Jeffrey Green (Activist Post)
The environmental movement is in love with the word ‘sustainable’. Admittedly, it’s a wonderful word in the purest sense, meaning; 1. capable of being sustained, 2. capable of being continued with minimal long-term effect on the environment.
Who doesn’t want those capabilities? Yet, ‘sustainability’, like everything else good and pure, has seemingly been hijacked by the ruling oligarchs as a way to impose more top-down control of society. Passionate environmentalists are beginning to realize that the only way to affect real change is by becoming sustainable individuals through self-sufficiency. This focus on individual empowerment will naturally lead to increased liberty, as it minimizes the tactics used by mega-cartels and government to control our core needs of food, electricity, or medicine. Living in an environmentally and socially sustainable world should be an obvious goal, but it won’t work if imposed at the barrel of a gun.

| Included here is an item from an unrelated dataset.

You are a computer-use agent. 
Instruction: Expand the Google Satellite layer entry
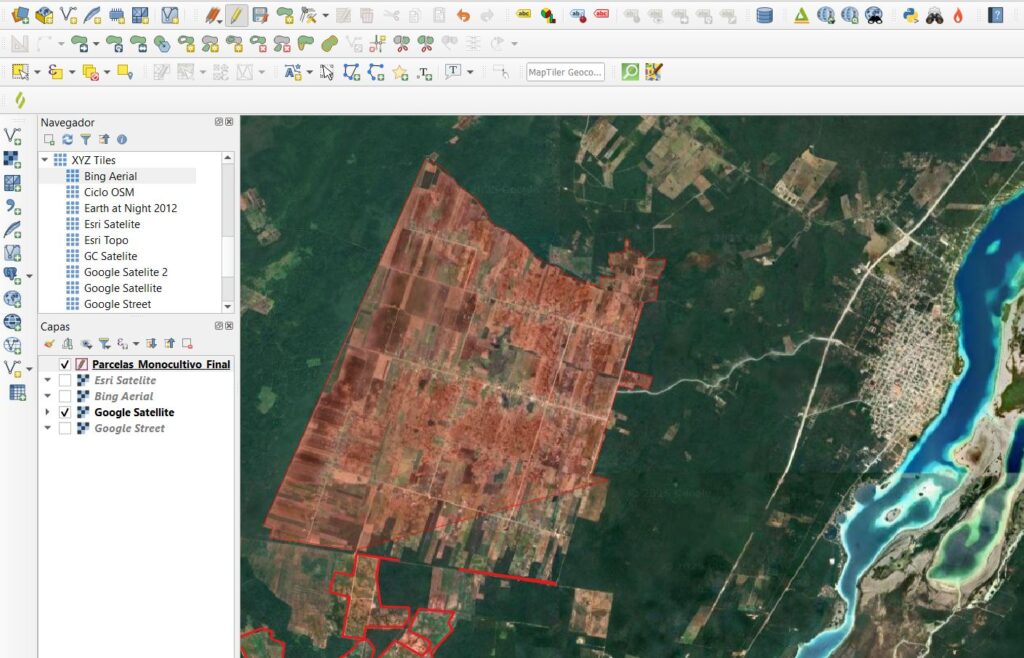[46, 413]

Removing individual liberties through restrictive legislation can never amount to sustainability, since much of the proposed legislation doesn’t even ‘minimize the long-term effect on the environment.’ Banning incandescent light bulbs, for example, in favor of more energy-efficient but chemically-poisoning CFLs, demonstrates that our leaders have no genuine desire for the environment, but only wish to control consumer choice. It’s similar to favoring nuclear power because it seems cleaner today, yet when the reactors meltdown, or waste needs to be disposed of, it irrevocably ruins Mother Nature. Legislating something as petty as what type of light bulbs we are allowed to purchase only indicates the tyrannical level of micromanagement intended for their view of a sustainable society.
Those who are trying to force lifestyle modifications on the public, while they jet-set and limo around the world, have forever stained the authenticity of the ‘sustainability movement’. However, if we, as environmentally-concerned individuals, focus on becoming self-reliant, we will not only break our dependency on many of the establishment’s control mechanisms, we’ll also limit our impact on the environment and gain the ability to ‘be sustained’ — the two core definitions of sustainable. That’s the real triple bottom line for environmental activists: sustainable self, sustainable environment, and genuine independence.
If the current oil spike continues, the industrial food and big box store machine will grind to a halt, or at least make non-local food impossibly expensive. Perhaps then the masses will discover how much power this system has over them. We’re already seeing the makings of a global food crisis. By producing some of your own food and buying the shortfall from your local organic cooperative, you can come close to food self-reliance. This type of food production/consumption is healthier for us, it reduces the impact on the environment in countless ways, and it breaks our dependence on factory food.
Furthermore, when we apply some level of alternative energy, we not only stand in defiance of the corporate energy state and the endless resource wars, we commit to cleaner energy technology. When we can harvest our own fresh water, we can survive without chemically-altered “public” services. When we become a producer instead of a consumer, we inch closer to breaking free from the rat-race economy while limiting our rubbish. And when we learn to make and apply natural health remedies, we discover a level of freedom from the toxins of Big Pharma.
By the very nature of becoming more self-sufficient, we’ll limit our individual footprint on nature by maximizing the use of all resources. Instead of being ‘sustainable’ by taking things to the recycling center, anything useful is re-used. Mason jars are used for canning, shampoo bottles are refilled with homemade or castile soap, empty milk jugs are used to start seedlings in, and so on. In short, very little waste is produced when we are committed to becoming independent from the consumer culture.
Because the only genuine path to sustainability in any broad sense is through one person and community at a time, the environmental movement must shift its focus to personal self-sufficiency. And because sustainability cannot be achieved through forced coercion, gently educate your peers when they express interest. On a broader scale, propose ideas to make your neighborhood or town less dependent on outside influences and seek like-minded volunteers to assist in projects.
Ultimately, in order for environmentalists to affect real change we must do as Gandhi said and “be the change you want to see in the world.” This doesn’t mean preaching, picketing, or protesting. It means living the change. And the most effective way to live a more sustainable existence is to dedicate ourselves to breaking free from the poisonous system itself.